Olaf Scholz is Germany’s first Social Democratic chancellor in 16 years. He has two big things in common with Joe Biden. He is a reassuring career politician who takes office amid several crises not of his own making, including foreign policy. And, like Biden, Scholz will have to scramble to produce a working legislative majority.
In Biden’s case, the obstacle to success is a handful of corporate Democrats and a 50-50 Senate. Scholz has a united party but governs as the leader of a three-party coalition that includes the center-right Free Democrats.
The legacy of Biden’s Democratic predecessors includes deregulation and hyper-globalization, which made life worse for a lot of working-class voters who abandoned the party of Roosevelt for Trumpism. In Scholz’s case, his SPD predecessor Gerhard Schröder cut social supports for workers and joined with Germany’s conservatives in making budgetary austerity a centerpiece of economic policy.
Now Scholz, saddled with a finance minister from the Free Democrats, needs to find some fiscal running room, both for Germany and for the EU, if he is to carry out both the climate ambitions of his Green coalition partners and the job creation needs of his own Social Democrats.
Scholz also inherits from both his immediate predecessor Angela Merkel and from former SPD Chancellor Schröder a coziness with Vladimir Putin, the most tangible expression of which is the Nord Stream 2 pipeline, which is not yet operating. Russia already supplies 40 percent of the EU’s natural gas.

* _COLLECTED MATERIAL_
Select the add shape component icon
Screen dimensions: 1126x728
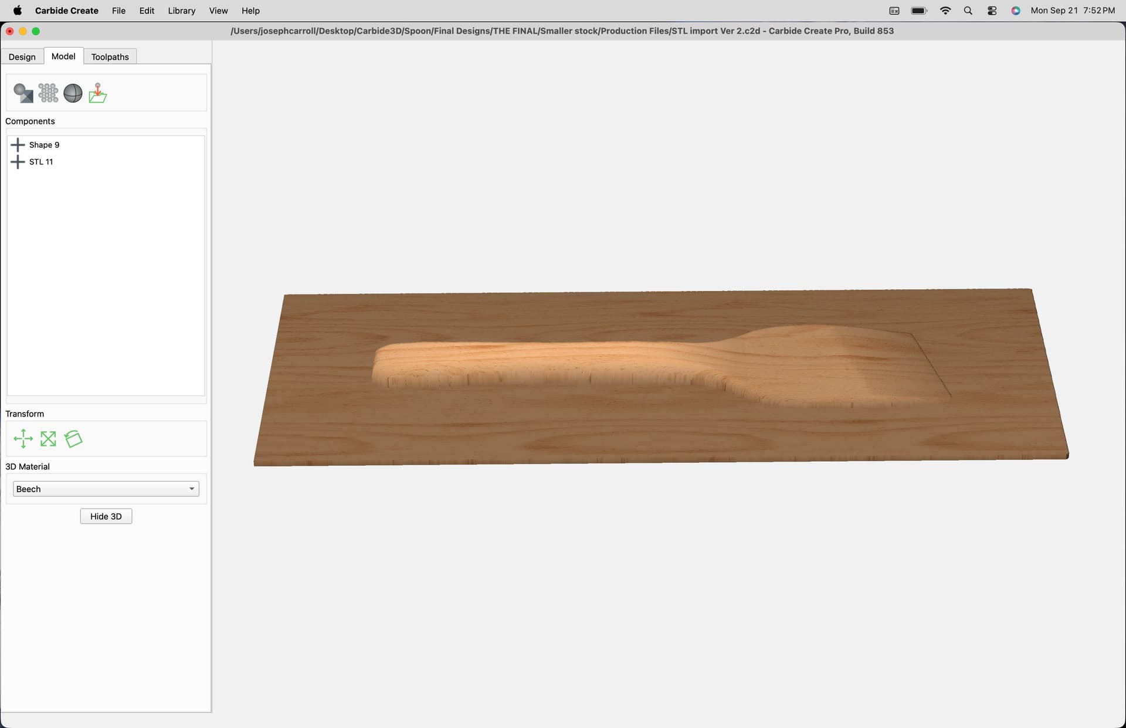coord(23,93)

* _WRITTEN TASK_
How might the piece comparing Olaf Scholz with Joe Biden go on after its final sentence about Russian gas? Write the next paragraph or two.

* _OUTPUT_
On this front, Scholz’s government may change things for the better. His new foreign minister, Annalena Baerbock of the Green Party, has called for suspension of the pipeline, warning that it would open Germany to blackmail.
On this front, a closer working relationship with a new, harder-line German government could help Biden out of a nasty dilemma on Ukraine, where Putin is gambling that Biden will not go to war if Russia invades, and there are limited sanctions short of war. Germany has already warned Russia, at Biden’s request, that the pipeline would definitely be shut down if Russia invades Ukraine.
In the past, Putin benefited from a docile Germany. A closer Washington-Berlin alliance would signal not only a resurgent progressive left on economic issues, but a more effective Russia policy.